Assigned task —
Print every entry below again. Nothing may differ from the original.
=== Study material ===
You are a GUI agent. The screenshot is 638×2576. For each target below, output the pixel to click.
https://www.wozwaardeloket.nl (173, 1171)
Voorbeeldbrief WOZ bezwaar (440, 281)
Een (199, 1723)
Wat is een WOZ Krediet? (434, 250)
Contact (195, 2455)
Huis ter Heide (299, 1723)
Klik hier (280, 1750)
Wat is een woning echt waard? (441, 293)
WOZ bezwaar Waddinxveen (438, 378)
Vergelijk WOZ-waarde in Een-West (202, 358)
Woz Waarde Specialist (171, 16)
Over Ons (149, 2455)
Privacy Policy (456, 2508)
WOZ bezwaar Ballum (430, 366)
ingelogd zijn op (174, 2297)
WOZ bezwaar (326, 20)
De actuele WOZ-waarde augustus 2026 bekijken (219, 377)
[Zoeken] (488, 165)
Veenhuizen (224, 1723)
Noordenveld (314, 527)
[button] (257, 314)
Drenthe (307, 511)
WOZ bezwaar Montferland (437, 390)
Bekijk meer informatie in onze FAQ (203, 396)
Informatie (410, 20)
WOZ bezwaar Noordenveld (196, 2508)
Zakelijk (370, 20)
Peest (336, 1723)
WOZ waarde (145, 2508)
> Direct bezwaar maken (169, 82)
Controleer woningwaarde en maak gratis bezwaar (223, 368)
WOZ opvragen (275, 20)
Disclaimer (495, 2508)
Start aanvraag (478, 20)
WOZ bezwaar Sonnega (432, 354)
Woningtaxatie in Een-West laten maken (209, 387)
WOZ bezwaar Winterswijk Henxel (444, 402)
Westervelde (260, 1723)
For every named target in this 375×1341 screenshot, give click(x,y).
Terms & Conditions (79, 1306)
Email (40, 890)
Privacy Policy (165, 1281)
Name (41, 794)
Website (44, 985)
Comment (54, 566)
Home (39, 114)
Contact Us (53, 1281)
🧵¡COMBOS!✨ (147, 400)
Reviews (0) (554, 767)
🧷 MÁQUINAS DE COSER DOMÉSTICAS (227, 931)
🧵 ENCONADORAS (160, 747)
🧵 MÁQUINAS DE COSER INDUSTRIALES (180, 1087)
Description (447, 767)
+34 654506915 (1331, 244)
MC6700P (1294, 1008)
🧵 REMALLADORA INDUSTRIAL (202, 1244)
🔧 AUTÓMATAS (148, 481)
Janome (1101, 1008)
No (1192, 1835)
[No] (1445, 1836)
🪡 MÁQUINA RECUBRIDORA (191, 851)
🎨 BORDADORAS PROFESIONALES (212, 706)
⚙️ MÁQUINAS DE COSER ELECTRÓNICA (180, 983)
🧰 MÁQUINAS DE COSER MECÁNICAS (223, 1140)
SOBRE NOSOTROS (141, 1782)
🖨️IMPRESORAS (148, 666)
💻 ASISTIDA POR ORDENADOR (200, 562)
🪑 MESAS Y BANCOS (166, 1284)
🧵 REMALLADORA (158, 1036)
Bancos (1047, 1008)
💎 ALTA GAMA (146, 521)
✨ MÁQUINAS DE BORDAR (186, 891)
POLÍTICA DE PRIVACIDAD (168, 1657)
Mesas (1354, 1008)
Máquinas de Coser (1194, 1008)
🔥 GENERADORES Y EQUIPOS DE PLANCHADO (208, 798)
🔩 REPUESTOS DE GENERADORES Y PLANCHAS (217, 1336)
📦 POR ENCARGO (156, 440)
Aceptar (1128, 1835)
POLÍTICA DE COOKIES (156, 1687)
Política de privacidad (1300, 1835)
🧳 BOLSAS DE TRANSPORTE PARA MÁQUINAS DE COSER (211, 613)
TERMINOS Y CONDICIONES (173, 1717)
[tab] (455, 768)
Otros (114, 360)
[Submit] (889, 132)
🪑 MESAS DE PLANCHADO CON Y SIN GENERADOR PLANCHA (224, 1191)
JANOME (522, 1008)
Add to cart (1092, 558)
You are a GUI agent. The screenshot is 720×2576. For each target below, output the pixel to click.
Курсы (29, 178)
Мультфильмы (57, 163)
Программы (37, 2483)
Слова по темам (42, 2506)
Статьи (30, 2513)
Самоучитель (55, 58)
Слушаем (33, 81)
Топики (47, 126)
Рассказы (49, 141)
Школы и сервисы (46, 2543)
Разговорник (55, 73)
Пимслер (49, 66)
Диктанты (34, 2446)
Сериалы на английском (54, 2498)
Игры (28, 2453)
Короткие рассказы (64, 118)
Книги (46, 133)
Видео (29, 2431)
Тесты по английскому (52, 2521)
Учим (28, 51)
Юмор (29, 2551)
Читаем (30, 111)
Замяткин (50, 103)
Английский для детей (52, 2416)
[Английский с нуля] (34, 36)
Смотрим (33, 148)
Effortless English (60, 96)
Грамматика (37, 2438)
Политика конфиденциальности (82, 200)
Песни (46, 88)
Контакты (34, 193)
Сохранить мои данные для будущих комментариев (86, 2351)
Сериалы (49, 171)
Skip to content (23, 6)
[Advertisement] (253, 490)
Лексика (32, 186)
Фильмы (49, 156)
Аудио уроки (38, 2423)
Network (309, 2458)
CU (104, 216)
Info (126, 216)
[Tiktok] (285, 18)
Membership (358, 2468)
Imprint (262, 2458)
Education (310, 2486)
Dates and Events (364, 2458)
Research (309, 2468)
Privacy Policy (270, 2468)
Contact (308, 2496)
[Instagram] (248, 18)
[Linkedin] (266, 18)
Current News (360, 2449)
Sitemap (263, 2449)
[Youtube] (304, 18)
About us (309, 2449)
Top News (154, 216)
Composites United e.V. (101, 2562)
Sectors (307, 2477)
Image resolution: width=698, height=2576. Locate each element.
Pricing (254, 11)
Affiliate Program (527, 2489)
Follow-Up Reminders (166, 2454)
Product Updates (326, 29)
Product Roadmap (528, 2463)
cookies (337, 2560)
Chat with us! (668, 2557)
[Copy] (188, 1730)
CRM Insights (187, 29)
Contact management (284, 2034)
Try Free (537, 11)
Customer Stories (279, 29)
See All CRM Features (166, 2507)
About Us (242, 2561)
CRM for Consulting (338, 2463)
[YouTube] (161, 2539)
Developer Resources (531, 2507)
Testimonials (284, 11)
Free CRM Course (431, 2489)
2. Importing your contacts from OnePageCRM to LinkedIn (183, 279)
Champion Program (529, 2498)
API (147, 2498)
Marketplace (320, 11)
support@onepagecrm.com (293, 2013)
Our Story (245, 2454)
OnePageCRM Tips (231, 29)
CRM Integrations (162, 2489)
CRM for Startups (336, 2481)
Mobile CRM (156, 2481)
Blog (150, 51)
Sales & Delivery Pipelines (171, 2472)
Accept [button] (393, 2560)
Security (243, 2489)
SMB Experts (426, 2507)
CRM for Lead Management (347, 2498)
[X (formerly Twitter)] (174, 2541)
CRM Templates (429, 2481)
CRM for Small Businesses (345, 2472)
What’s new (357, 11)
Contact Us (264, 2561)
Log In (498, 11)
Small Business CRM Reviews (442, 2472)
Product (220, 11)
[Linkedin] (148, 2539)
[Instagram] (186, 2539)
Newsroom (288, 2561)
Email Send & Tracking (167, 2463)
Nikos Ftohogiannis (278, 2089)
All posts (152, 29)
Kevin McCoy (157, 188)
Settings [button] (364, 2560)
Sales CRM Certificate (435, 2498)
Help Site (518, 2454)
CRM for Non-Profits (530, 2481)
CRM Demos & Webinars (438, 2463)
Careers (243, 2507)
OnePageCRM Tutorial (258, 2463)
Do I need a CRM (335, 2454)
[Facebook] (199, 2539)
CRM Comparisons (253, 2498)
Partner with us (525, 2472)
===
Answer —
You are a GUI agent. The screenshot is 638×2576. For each target below, output the pixel to click.
https://www.wozwaardeloket.nl (173, 1171)
Voorbeeldbrief WOZ bezwaar (440, 281)
Een (199, 1723)
Wat is een WOZ Krediet? (434, 250)
Contact (195, 2455)
Huis ter Heide (299, 1723)
Klik hier (280, 1750)
Wat is een woning echt waard? (441, 293)
WOZ bezwaar Waddinxveen (438, 378)
Vergelijk WOZ-waarde in Een-West (202, 358)
Woz Waarde Specialist (171, 16)
Over Ons (149, 2455)
Privacy Policy (456, 2508)
WOZ bezwaar Ballum (430, 366)
ingelogd zijn op (174, 2297)
WOZ bezwaar (326, 20)
De actuele WOZ-waarde augustus 2026 bekijken (219, 377)
[Zoeken] (488, 165)
Veenhuizen (224, 1723)
Noordenveld (314, 527)
[button] (257, 314)
Drenthe (307, 511)
WOZ bezwaar Montferland (437, 390)
Bekijk meer informatie in onze FAQ (203, 396)
Informatie (410, 20)
WOZ bezwaar Noordenveld (196, 2508)
Zakelijk (370, 20)
Peest (336, 1723)
WOZ waarde (145, 2508)
> Direct bezwaar maken (169, 82)
Controleer woningwaarde en maak gratis bezwaar (223, 368)
WOZ opvragen (275, 20)
Disclaimer (495, 2508)
Start aanvraag (478, 20)
WOZ bezwaar Sonnega (432, 354)
Woningtaxatie in Een-West laten maken (209, 387)
WOZ bezwaar Winterswijk Henxel (444, 402)
Westervelde (260, 1723)
For every named target in this 375×1341 screenshot, give click(x,y).
Terms & Conditions (79, 1306)
Email (40, 890)
Privacy Policy (165, 1281)
Name (41, 794)
Website (44, 985)
Comment (54, 566)
Home (39, 114)
Contact Us (53, 1281)
🧵¡COMBOS!✨ (147, 400)
Reviews (0) (554, 767)
🧷 MÁQUINAS DE COSER DOMÉSTICAS (227, 931)
🧵 ENCONADORAS (160, 747)
🧵 MÁQUINAS DE COSER INDUSTRIALES (180, 1087)
Description (447, 767)
+34 654506915 (1331, 244)
MC6700P (1294, 1008)
🧵 REMALLADORA INDUSTRIAL (202, 1244)
🔧 AUTÓMATAS (148, 481)
Janome (1101, 1008)
No (1192, 1835)
[No] (1445, 1836)
🪡 MÁQUINA RECUBRIDORA (191, 851)
🎨 BORDADORAS PROFESIONALES (212, 706)
⚙️ MÁQUINAS DE COSER ELECTRÓNICA (180, 983)
🧰 MÁQUINAS DE COSER MECÁNICAS (223, 1140)
SOBRE NOSOTROS (141, 1782)
🖨️IMPRESORAS (148, 666)
💻 ASISTIDA POR ORDENADOR (200, 562)
🪑 MESAS Y BANCOS (166, 1284)
🧵 REMALLADORA (158, 1036)
Bancos (1047, 1008)
💎 ALTA GAMA (146, 521)
✨ MÁQUINAS DE BORDAR (186, 891)
POLÍTICA DE PRIVACIDAD (168, 1657)
Mesas (1354, 1008)
Máquinas de Coser (1194, 1008)
🔥 GENERADORES Y EQUIPOS DE PLANCHADO (208, 798)
🔩 REPUESTOS DE GENERADORES Y PLANCHAS (217, 1336)
📦 POR ENCARGO (156, 440)
Aceptar (1128, 1835)
POLÍTICA DE COOKIES (156, 1687)
Política de privacidad (1300, 1835)
🧳 BOLSAS DE TRANSPORTE PARA MÁQUINAS DE COSER (211, 613)
TERMINOS Y CONDICIONES (173, 1717)
[tab] (455, 768)
Otros (114, 360)
[Submit] (889, 132)
🪑 MESAS DE PLANCHADO CON Y SIN GENERADOR PLANCHA (224, 1191)
JANOME (522, 1008)
Add to cart (1092, 558)
You are a GUI agent. The screenshot is 720×2576. For each target below, output the pixel to click.
Курсы (29, 178)
Мультфильмы (57, 163)
Программы (37, 2483)
Слова по темам (42, 2506)
Статьи (30, 2513)
Самоучитель (55, 58)
Слушаем (33, 81)
Топики (47, 126)
Рассказы (49, 141)
Школы и сервисы (46, 2543)
Разговорник (55, 73)
Пимслер (49, 66)
Диктанты (34, 2446)
Сериалы на английском (54, 2498)
Игры (28, 2453)
Короткие рассказы (64, 118)
Книги (46, 133)
Видео (29, 2431)
Тесты по английскому (52, 2521)
Учим (28, 51)
Юмор (29, 2551)
Читаем (30, 111)
Замяткин (50, 103)
Английский для детей (52, 2416)
[Английский с нуля] (34, 36)
Смотрим (33, 148)
Effortless English (60, 96)
Грамматика (37, 2438)
Политика конфиденциальности (82, 200)
Песни (46, 88)
Контакты (34, 193)
Сохранить мои данные для будущих комментариев (86, 2351)
Сериалы (49, 171)
Skip to content (23, 6)
[Advertisement] (253, 490)
Лексика (32, 186)
Фильмы (49, 156)
Аудио уроки (38, 2423)
Network (309, 2458)
CU (104, 216)
Info (126, 216)
[Tiktok] (285, 18)
Membership (358, 2468)
Imprint (262, 2458)
Education (310, 2486)
Dates and Events (364, 2458)
Research (309, 2468)
Privacy Policy (270, 2468)
Contact (308, 2496)
[Instagram] (248, 18)
[Linkedin] (266, 18)
Current News (360, 2449)
Sitemap (263, 2449)
[Youtube] (304, 18)
About us (309, 2449)
Top News (154, 216)
Composites United e.V. (101, 2562)
Sectors (307, 2477)
Image resolution: width=698, height=2576. Locate each element.
Pricing (254, 11)
Affiliate Program (527, 2489)
Follow-Up Reminders (166, 2454)
Product Updates (326, 29)
Product Roadmap (528, 2463)
cookies (337, 2560)
Chat with us! (668, 2557)
[Copy] (188, 1730)
CRM Insights (187, 29)
Contact management (284, 2034)
Try Free (537, 11)
Customer Stories (279, 29)
See All CRM Features (166, 2507)
About Us (242, 2561)
CRM for Consulting (338, 2463)
[YouTube] (161, 2539)
Developer Resources (531, 2507)
Testimonials (284, 11)
Free CRM Course (431, 2489)
2. Importing your contacts from OnePageCRM to LinkedIn (183, 279)
Champion Program (529, 2498)
API (147, 2498)
Marketplace (320, 11)
support@onepagecrm.com (293, 2013)
Our Story (245, 2454)
OnePageCRM Tips (231, 29)
CRM Integrations (162, 2489)
CRM for Startups (336, 2481)
Mobile CRM (156, 2481)
Blog (150, 51)
Sales & Delivery Pipelines (171, 2472)
Accept [button] (393, 2560)
Security (243, 2489)
SMB Experts (426, 2507)
CRM for Lead Management (347, 2498)
[X (formerly Twitter)] (174, 2541)
CRM Templates (429, 2481)
CRM for Small Businesses (345, 2472)
What’s new (357, 11)
Contact Us (264, 2561)
Log In (498, 11)
Small Business CRM Reviews (442, 2472)
Product (220, 11)
[Linkedin] (148, 2539)
[Instagram] (186, 2539)
Newsroom (288, 2561)
Email Send & Tracking (167, 2463)
Nikos Ftohogiannis (278, 2089)
All posts (152, 29)
Kevin McCoy (157, 188)
Settings [button] (364, 2560)
Sales CRM Certificate (435, 2498)
Help Site (518, 2454)
CRM for Non-Profits (530, 2481)
CRM Demos & Webinars (438, 2463)
Careers (243, 2507)
OnePageCRM Tutorial (258, 2463)
Do I need a CRM (335, 2454)
[Facebook] (199, 2539)
CRM Comparisons (253, 2498)
Partner with us (525, 2472)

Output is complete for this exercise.